Disruption of NAP1 genes supresses the fas1 mutant phenotype and enhances genome stability

Abstract

ABSTRACTHistone chaperones mediate assembly and disassembly of nucleosomes and participate in essentially all DNA-dependent cellular processes. In Arabidopsis thaliana, loss-of-functions of FAS1 or FAS2 subunits of the H3-H4 histone chaperone complex CHROMATIN ASSEMBLY FACTOR 1(CAF-1) has a dramatic effect on plant morphology, growth and overall fitness. Altered chromatin compaction, systematic loss of repetitive elements or increased DNA damage clearly demonstrate the severity of CAF-1 dysfunction. How histone chaperone molecular networks change without a functional CAF-1 remains elusive.

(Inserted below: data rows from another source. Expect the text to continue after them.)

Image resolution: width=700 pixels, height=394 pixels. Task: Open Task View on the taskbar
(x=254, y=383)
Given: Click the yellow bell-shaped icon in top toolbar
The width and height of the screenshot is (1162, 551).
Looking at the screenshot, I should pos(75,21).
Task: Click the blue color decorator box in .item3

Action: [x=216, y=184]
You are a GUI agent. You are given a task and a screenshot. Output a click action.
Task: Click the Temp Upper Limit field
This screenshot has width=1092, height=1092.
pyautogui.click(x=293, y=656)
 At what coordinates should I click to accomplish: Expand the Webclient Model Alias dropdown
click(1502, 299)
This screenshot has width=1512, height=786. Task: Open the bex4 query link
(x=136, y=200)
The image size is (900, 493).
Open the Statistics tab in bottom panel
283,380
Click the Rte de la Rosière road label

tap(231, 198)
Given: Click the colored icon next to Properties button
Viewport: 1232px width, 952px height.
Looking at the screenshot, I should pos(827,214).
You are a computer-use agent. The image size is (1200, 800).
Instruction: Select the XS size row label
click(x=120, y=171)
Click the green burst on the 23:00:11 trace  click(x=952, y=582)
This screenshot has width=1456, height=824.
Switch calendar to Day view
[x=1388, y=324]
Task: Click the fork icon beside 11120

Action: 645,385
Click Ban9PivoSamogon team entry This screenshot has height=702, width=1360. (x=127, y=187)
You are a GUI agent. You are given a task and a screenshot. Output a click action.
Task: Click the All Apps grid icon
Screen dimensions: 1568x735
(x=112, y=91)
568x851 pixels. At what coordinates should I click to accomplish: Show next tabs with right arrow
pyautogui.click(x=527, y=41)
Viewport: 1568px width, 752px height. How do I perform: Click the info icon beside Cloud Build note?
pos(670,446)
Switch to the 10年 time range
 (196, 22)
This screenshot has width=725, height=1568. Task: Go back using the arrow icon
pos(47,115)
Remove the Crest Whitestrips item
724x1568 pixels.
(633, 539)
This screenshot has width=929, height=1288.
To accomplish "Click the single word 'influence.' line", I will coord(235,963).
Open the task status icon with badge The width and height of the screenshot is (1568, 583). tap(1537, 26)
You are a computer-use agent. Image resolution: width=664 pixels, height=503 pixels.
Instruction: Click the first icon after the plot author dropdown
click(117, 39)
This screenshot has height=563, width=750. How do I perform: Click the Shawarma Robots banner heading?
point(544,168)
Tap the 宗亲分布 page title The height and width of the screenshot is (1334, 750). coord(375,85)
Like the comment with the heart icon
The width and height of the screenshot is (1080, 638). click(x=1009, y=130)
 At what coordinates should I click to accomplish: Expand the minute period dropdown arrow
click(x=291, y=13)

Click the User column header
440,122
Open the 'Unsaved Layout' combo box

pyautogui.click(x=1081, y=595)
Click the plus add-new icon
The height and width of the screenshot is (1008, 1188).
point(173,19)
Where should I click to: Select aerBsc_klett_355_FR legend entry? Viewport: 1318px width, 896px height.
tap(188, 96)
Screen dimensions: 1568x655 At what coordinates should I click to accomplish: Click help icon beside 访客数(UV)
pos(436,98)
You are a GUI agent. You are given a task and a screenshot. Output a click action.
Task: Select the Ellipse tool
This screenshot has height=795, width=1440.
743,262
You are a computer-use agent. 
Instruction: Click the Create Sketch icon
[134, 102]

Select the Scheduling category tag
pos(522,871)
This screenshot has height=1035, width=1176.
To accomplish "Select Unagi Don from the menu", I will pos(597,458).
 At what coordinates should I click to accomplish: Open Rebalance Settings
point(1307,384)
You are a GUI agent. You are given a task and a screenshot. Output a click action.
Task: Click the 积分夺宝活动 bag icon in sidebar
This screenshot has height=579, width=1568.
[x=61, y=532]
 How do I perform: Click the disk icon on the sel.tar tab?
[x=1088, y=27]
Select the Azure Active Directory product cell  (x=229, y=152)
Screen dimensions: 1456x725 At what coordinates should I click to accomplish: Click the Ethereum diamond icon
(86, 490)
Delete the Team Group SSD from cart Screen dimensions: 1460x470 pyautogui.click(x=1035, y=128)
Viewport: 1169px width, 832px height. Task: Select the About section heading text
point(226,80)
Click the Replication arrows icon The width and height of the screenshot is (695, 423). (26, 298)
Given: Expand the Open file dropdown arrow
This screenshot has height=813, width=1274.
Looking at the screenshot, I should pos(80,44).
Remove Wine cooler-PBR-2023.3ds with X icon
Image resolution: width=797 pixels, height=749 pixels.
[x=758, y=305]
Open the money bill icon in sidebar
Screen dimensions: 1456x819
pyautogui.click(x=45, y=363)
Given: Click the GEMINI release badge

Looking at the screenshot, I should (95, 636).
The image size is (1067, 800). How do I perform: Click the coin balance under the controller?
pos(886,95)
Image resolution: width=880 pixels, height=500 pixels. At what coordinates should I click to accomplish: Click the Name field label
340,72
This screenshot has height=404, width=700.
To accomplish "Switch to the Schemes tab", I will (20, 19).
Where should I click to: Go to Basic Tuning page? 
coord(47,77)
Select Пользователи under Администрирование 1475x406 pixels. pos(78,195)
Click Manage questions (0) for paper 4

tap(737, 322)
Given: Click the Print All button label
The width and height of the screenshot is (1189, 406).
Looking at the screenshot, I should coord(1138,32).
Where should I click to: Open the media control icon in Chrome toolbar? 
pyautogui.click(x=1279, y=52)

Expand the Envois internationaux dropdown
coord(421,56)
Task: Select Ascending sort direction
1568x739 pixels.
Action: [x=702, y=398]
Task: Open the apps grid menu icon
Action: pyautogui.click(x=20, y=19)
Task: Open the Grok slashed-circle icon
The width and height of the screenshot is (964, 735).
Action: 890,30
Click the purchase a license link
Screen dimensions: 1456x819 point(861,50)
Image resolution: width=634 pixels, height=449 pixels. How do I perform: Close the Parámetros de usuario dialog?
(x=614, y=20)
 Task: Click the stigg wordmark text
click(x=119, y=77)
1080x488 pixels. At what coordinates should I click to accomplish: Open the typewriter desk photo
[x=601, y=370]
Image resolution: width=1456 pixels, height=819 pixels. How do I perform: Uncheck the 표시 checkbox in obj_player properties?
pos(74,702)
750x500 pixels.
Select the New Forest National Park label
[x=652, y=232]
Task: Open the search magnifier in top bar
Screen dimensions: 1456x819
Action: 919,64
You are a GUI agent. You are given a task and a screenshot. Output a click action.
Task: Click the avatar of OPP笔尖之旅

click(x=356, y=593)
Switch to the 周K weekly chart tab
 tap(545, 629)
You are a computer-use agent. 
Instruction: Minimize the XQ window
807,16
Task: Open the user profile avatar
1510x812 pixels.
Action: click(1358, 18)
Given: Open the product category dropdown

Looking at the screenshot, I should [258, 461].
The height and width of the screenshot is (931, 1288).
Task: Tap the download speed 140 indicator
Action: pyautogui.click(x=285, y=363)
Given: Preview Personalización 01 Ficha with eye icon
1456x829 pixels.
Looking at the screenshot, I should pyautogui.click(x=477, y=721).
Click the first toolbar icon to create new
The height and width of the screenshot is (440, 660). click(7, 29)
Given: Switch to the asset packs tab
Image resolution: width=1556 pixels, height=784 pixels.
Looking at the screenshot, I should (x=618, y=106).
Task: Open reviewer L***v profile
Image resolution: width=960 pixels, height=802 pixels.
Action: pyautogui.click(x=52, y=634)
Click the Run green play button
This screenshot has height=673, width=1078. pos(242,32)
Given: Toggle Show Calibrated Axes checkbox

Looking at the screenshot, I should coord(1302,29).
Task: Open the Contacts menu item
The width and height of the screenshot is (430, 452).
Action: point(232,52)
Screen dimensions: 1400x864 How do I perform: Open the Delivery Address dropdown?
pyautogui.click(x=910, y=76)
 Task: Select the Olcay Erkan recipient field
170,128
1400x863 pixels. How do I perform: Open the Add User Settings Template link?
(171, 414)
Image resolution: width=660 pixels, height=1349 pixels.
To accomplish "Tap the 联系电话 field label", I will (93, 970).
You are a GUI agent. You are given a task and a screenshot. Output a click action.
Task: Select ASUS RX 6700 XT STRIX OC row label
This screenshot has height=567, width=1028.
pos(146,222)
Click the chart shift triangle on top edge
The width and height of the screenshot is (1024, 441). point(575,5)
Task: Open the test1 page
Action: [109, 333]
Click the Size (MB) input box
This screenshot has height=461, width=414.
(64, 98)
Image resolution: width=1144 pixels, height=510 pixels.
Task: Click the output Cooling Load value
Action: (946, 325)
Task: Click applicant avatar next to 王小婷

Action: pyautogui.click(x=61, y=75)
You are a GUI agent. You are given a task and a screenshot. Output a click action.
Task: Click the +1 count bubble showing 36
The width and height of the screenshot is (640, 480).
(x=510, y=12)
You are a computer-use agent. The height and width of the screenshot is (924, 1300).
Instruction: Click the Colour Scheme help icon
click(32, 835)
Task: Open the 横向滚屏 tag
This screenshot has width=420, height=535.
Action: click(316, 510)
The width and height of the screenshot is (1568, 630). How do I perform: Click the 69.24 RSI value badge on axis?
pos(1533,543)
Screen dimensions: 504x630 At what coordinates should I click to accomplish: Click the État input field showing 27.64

Here we present an intriguing observation that disruption of the H2A-H2B histone chaperone NUCLEOSOME ASSEMBLY PROTEIN 1 (NAP1) supresses FAS1 loss-of function. The quadruple mutant fas1nap1;1-3 shows wild-type growth and decreased sensitivity to genotoxic stress. Chromatin of fas1nap1;1-3 plants is less accessible to micrococcal nuclease and progressive loss of telomeres and 45S rDNA is supressed. Interestingly, the strong genetic interaction between FAS1 and NAP1 does not occur via direct protein-protein interaction. We propose that NAP1;1-3 play an essential role in nucleosome assembly in fas1, thus their disruption abolishes fas1 defects. Our data altogether reveal a novel function of NAP1 proteins, unmasked by CAF-1 dysfunction. It emphasizes the importance of a balanced composition of chromatin and shed light on the histone chaperone molecular network.